Requirements ::
Copy the stretch of data from the line containing "Given: Expand the Buy dropdown menu" through the line containing "(x=757, y=150)", character for character, with no other lines.
** start **
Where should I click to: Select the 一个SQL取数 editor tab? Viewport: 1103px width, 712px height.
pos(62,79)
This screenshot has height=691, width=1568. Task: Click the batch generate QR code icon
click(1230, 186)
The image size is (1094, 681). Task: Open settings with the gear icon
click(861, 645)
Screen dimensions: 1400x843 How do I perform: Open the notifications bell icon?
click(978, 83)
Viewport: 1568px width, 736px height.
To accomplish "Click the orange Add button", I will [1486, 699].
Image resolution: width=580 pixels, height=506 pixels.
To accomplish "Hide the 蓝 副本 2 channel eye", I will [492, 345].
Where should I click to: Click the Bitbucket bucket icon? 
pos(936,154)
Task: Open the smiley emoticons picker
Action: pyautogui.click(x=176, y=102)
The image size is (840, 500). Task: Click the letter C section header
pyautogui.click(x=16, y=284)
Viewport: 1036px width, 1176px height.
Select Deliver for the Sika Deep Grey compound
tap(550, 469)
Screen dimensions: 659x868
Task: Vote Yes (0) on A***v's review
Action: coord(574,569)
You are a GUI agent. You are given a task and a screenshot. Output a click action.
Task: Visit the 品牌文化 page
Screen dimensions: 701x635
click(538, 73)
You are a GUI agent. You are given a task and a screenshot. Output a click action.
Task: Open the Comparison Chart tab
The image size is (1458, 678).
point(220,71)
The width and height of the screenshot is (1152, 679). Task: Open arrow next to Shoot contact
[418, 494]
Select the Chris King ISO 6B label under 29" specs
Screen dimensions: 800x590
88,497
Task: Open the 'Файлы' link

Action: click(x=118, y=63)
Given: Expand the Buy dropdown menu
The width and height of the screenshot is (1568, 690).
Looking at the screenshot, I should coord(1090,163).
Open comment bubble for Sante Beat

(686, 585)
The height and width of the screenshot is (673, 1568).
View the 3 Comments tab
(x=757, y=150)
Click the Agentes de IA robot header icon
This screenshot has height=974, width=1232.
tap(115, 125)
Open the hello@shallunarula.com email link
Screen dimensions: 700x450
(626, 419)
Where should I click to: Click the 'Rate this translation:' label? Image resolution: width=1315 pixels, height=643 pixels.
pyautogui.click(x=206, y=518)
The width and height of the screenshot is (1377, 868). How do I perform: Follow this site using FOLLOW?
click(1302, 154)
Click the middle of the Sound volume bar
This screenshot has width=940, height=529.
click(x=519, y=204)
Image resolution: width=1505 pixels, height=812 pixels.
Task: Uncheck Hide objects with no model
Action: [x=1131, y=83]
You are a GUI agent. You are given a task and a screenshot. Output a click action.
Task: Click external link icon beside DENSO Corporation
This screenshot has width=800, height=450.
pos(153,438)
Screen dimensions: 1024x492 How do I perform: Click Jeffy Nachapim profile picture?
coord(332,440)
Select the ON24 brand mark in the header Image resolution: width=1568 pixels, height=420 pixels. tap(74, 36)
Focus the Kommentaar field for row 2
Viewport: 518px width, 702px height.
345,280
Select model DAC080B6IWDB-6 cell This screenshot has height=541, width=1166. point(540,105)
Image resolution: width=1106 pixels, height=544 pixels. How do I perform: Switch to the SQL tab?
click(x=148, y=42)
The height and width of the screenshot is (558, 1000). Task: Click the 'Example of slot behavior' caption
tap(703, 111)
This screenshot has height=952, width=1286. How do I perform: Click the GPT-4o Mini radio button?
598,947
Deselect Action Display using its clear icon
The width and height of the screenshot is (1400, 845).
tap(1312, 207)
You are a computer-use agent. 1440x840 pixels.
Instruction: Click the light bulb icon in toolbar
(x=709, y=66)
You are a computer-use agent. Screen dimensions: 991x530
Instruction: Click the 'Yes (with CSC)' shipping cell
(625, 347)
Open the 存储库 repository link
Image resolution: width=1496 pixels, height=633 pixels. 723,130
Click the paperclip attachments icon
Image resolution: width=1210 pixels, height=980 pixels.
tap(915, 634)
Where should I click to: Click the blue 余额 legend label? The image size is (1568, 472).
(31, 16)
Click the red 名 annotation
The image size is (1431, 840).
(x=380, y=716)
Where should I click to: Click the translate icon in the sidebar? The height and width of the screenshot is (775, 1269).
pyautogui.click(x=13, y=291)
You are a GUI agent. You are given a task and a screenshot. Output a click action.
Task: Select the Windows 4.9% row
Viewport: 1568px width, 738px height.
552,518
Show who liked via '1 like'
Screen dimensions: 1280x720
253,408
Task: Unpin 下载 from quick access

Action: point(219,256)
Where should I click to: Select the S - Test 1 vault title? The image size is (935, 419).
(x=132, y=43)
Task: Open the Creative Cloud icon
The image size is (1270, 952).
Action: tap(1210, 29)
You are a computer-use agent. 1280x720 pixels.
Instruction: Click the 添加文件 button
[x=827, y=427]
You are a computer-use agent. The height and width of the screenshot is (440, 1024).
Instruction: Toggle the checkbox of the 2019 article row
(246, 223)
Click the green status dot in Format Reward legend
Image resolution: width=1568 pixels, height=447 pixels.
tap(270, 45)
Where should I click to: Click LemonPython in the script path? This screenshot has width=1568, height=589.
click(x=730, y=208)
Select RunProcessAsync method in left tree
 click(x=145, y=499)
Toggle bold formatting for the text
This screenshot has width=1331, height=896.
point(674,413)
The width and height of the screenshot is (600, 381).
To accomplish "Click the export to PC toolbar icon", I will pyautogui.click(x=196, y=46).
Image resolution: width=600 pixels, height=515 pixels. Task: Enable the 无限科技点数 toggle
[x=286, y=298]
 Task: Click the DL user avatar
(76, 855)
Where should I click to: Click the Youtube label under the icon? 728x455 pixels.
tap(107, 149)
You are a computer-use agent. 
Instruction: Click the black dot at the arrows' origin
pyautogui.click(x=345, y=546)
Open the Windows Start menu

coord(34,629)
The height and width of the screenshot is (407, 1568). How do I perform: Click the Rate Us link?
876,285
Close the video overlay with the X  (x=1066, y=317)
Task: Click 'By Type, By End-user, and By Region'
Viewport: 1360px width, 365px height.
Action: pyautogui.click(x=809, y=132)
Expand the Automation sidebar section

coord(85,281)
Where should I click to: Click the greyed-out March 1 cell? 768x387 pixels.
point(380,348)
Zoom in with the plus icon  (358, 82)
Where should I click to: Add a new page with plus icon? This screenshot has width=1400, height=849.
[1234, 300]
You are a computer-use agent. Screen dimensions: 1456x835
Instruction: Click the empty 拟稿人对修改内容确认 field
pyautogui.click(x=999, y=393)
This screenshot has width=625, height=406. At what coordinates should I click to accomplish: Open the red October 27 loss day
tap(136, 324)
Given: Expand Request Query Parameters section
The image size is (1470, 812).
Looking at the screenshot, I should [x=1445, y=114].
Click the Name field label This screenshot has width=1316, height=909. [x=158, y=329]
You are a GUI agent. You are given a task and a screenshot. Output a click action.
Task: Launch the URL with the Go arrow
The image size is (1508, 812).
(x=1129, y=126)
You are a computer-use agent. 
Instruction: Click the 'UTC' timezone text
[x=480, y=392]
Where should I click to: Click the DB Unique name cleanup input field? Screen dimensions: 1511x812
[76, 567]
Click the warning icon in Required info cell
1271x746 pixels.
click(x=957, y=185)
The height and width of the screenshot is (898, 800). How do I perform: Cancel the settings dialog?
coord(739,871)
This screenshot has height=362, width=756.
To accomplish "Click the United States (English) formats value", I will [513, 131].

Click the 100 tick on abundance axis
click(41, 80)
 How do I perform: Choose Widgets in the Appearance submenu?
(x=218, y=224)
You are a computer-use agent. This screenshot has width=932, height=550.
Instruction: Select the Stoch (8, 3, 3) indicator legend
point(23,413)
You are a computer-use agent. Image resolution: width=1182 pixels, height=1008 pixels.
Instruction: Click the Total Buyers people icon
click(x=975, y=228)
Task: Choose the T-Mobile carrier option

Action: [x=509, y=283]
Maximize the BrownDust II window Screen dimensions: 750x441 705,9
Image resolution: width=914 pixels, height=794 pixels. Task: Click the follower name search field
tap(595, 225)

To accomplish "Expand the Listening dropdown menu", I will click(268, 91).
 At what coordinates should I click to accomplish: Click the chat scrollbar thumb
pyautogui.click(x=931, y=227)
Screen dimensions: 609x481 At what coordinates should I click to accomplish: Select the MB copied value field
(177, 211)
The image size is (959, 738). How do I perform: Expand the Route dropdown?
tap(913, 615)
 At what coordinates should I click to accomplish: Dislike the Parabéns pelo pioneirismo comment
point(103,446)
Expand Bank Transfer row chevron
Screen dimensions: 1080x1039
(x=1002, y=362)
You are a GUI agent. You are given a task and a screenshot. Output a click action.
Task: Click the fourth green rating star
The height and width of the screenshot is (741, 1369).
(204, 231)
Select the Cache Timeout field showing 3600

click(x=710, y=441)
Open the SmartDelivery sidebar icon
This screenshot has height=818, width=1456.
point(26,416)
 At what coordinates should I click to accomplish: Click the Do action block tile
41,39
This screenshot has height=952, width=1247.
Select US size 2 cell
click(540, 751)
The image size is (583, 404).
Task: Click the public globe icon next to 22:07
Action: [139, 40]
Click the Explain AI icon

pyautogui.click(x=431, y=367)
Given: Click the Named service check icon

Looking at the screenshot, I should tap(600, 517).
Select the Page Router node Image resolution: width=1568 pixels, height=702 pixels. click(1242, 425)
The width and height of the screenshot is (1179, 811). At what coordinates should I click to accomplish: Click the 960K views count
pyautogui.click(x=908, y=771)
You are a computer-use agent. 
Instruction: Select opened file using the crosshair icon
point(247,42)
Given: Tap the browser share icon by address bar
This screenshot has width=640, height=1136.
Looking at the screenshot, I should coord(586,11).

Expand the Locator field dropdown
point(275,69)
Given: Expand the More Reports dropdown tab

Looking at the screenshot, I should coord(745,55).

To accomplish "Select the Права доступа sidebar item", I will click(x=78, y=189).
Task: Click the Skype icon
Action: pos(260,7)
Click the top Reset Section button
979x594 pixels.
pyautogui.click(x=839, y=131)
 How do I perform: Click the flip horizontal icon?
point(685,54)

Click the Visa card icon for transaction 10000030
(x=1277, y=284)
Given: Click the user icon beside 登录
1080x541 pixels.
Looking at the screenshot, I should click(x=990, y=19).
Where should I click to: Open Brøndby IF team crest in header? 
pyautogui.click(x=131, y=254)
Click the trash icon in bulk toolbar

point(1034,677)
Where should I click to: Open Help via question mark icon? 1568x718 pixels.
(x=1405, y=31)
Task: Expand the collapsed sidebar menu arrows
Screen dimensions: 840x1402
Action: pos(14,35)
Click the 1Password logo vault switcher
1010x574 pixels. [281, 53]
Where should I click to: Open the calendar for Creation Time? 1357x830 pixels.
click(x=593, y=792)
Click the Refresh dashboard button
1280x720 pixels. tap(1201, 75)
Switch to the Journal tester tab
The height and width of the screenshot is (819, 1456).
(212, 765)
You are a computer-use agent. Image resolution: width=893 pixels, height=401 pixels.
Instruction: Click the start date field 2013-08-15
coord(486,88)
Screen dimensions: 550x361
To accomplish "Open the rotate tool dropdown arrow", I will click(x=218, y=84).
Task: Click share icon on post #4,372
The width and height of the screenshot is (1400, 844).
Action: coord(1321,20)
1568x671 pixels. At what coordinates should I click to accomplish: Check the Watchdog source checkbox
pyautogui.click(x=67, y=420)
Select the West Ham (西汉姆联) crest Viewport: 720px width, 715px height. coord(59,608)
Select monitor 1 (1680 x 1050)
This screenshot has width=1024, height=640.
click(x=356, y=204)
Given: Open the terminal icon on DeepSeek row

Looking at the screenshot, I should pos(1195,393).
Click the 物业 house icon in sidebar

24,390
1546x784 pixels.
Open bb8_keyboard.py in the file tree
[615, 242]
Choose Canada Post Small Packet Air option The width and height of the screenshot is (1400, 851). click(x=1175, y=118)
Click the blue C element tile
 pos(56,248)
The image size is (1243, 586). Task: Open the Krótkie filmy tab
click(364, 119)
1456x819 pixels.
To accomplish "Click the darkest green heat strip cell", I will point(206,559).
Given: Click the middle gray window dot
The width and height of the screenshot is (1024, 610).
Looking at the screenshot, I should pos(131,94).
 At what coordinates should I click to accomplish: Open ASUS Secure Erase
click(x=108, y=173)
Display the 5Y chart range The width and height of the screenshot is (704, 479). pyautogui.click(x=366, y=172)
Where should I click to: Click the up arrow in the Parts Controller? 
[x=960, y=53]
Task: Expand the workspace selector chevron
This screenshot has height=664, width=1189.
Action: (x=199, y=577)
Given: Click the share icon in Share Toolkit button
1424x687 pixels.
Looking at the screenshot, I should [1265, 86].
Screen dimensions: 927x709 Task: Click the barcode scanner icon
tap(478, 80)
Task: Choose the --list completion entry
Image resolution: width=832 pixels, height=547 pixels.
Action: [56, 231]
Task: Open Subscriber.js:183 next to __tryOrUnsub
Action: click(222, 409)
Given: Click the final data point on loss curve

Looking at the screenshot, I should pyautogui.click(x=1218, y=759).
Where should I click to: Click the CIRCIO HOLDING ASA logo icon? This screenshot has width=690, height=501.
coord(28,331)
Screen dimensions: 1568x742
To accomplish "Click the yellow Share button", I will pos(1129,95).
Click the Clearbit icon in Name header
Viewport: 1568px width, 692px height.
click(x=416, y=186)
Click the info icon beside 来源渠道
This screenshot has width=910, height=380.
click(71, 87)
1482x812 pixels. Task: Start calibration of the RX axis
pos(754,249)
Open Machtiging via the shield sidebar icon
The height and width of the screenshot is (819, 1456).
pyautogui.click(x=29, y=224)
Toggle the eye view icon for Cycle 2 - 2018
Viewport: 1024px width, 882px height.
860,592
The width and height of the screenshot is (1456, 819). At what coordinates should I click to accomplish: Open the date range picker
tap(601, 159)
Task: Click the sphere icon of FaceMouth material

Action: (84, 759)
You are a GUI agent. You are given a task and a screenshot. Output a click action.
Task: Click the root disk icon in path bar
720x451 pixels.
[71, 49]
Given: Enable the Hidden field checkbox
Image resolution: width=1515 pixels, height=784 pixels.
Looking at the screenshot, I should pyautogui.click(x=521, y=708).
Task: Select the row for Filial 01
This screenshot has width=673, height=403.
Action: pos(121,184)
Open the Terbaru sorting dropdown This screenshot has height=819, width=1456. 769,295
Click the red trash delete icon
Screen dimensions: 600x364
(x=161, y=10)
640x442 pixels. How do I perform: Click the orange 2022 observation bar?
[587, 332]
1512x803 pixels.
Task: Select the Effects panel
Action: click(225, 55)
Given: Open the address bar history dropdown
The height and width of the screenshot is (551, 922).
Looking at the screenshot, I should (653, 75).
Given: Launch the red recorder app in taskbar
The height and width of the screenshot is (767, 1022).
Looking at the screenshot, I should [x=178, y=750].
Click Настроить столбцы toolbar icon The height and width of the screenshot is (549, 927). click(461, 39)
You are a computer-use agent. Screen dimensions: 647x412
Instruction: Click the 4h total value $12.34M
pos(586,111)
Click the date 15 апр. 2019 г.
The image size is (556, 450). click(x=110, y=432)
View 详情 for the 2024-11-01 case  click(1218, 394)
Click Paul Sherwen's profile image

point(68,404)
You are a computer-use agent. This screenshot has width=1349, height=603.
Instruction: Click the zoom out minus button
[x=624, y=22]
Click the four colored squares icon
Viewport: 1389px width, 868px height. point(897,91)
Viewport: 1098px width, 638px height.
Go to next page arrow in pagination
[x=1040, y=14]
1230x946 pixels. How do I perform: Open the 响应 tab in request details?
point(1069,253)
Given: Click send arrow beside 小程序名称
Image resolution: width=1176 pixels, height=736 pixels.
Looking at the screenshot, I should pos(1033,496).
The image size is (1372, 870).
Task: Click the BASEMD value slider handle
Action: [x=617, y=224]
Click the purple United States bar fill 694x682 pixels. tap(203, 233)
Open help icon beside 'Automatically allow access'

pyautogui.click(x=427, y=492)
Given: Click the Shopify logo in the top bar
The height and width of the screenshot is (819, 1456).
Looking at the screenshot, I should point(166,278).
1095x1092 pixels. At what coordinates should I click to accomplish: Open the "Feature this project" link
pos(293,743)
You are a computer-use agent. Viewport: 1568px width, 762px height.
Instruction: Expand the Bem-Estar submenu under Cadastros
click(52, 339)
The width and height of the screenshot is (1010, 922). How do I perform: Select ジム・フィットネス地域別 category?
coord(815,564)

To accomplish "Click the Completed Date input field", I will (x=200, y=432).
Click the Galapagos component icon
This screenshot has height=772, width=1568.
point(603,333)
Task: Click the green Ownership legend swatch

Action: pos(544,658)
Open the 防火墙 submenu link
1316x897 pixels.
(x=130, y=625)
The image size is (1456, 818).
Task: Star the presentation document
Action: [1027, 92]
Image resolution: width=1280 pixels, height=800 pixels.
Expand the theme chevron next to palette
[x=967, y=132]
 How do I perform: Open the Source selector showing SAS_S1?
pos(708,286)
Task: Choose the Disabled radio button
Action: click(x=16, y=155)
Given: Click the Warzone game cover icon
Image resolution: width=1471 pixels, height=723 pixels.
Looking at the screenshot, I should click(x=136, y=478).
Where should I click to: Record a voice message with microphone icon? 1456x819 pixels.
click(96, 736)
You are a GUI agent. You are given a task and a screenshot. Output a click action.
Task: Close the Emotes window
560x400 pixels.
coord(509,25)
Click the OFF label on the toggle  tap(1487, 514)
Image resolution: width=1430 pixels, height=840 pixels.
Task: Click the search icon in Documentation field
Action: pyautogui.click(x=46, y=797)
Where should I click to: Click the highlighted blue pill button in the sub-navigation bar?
** end **
Final result ::
Given: Expand the Buy dropdown menu
The width and height of the screenshot is (1568, 690).
Looking at the screenshot, I should coord(1090,163).
Open comment bubble for Sante Beat

(686, 585)
The height and width of the screenshot is (673, 1568).
View the 3 Comments tab
(x=757, y=150)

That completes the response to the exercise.